Once epilepsy is diagnosed, the ILAE recommends a three-level framework to guide further classification and management:

- Identify the seizure type, based on clinical features and EEG (e.g., focal aware seizure, generalized absence)
- Determine the epilepsy type, such as focal, generalized, combined, or unknown
- Identify an epilepsy syndrome, if applicable

Not all levels can always be determined; in some cases, only the seizure type is identifiable. The etiology (whether structural, genetic, infectious, metabolic, immune, or unknown) should be considered at each stage of classification, as it often influences treatment and prognosis.

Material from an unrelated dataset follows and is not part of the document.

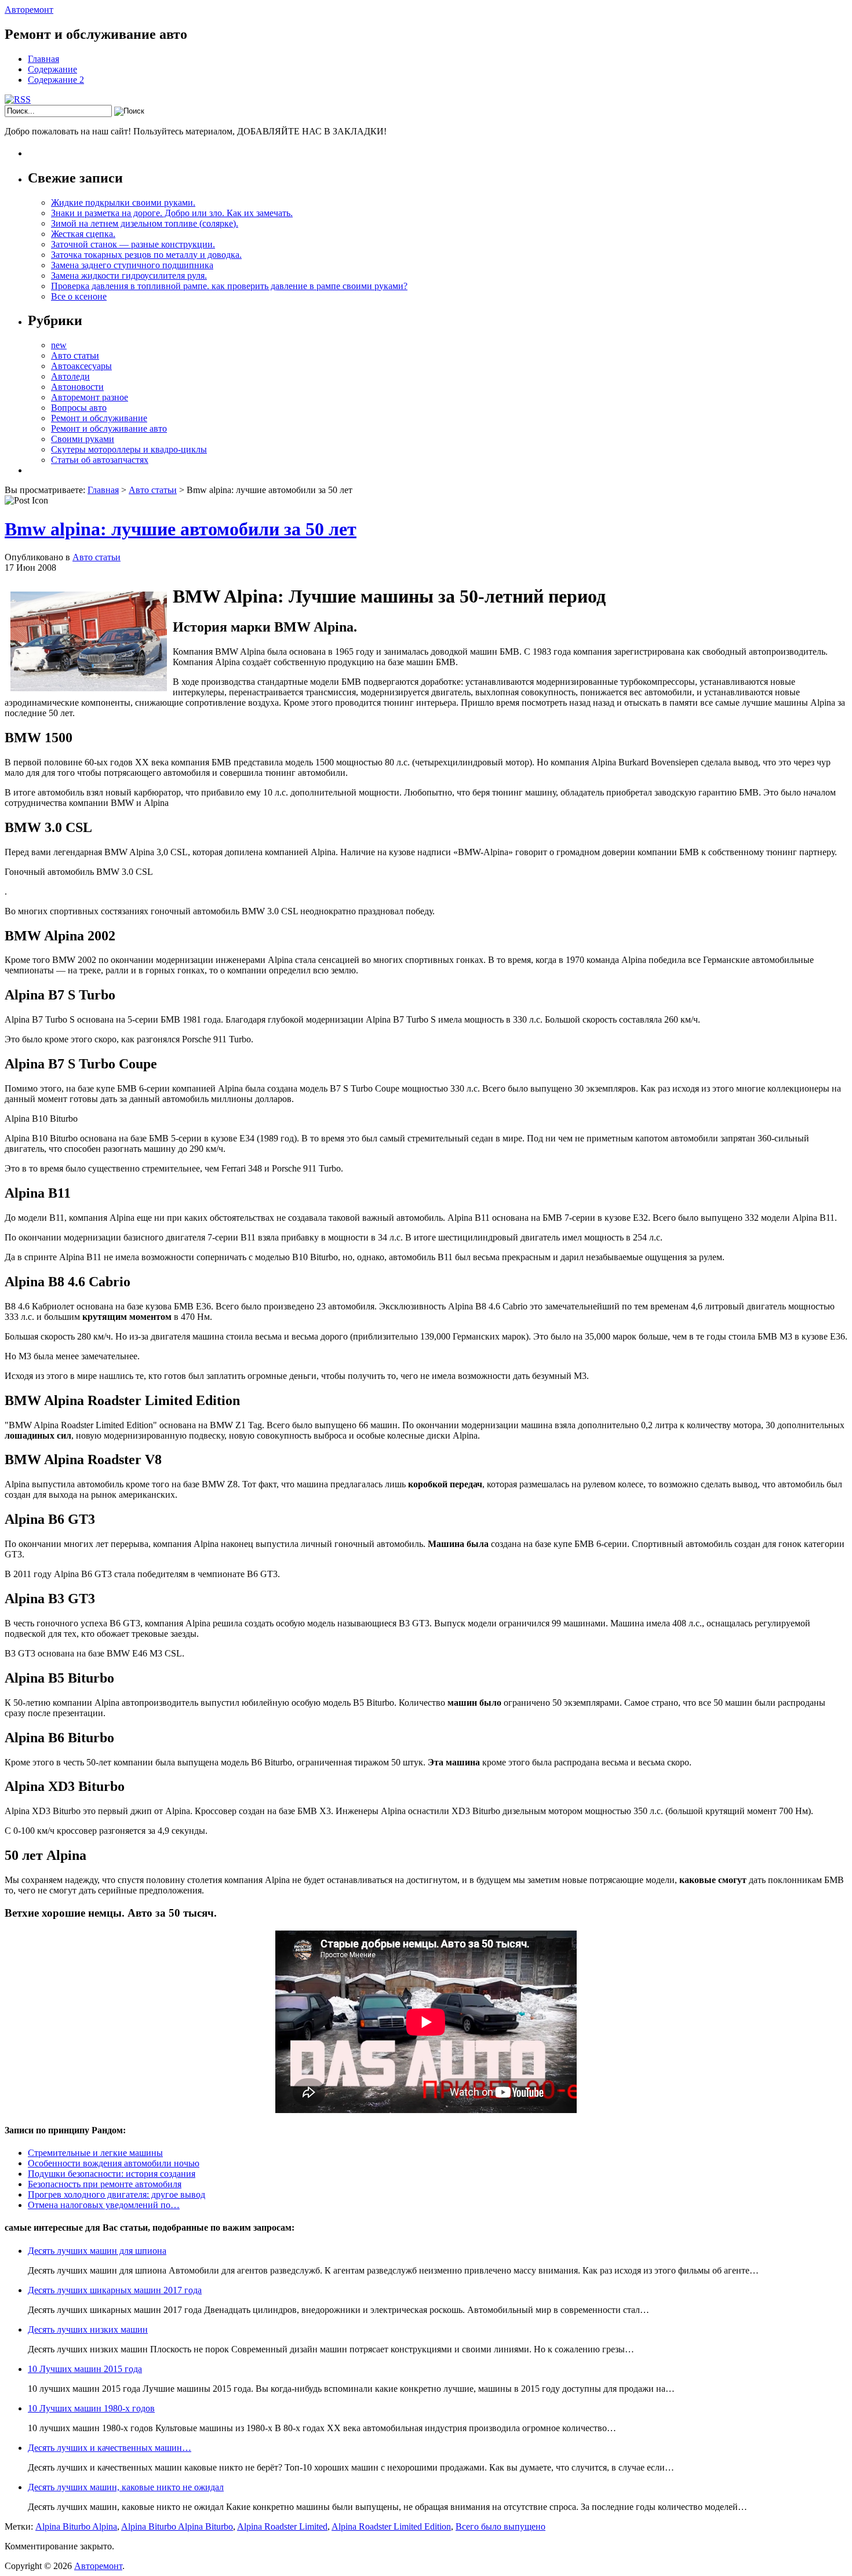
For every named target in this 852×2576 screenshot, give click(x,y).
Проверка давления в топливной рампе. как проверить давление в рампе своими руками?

The classification of epilepsies has evolved over time. Earlier systems emphasized seizure location and used terms such as "partial" or "cryptogenic," which have been replaced in the modern framework. The current system, introduced in 2017, was proposed to reflect advances in neuroimaging, genetics, and in the clinical understanding of the condition.

===Syndromes===

An epilepsy syndrome is a specific diagnosis based on a combination of features, including seizure types, age of onset, EEG patterns, imaging findings, and associated symptoms or comorbidities. In many cases, a known genetic or structural cause may also support the diagnosis.

Some syndromes are self-limited and age-dependent, such as childhood absence epilepsy, juvenile myoclonic epilepsy, and self-limited epilepsy with centrotemporal spikes, and typically respond well to treatment or remit with age. In contrast, more severe syndromes fall under the category of developmental and epileptic encephalopathies (DEEs). These include Lennox–Gastaut syndrome, West syndrome, Rasmussen syndrome and Dravet syndrome, which typically present in early childhood with drug-resistant seizures and are associated with significant neurodevelopmental impairments.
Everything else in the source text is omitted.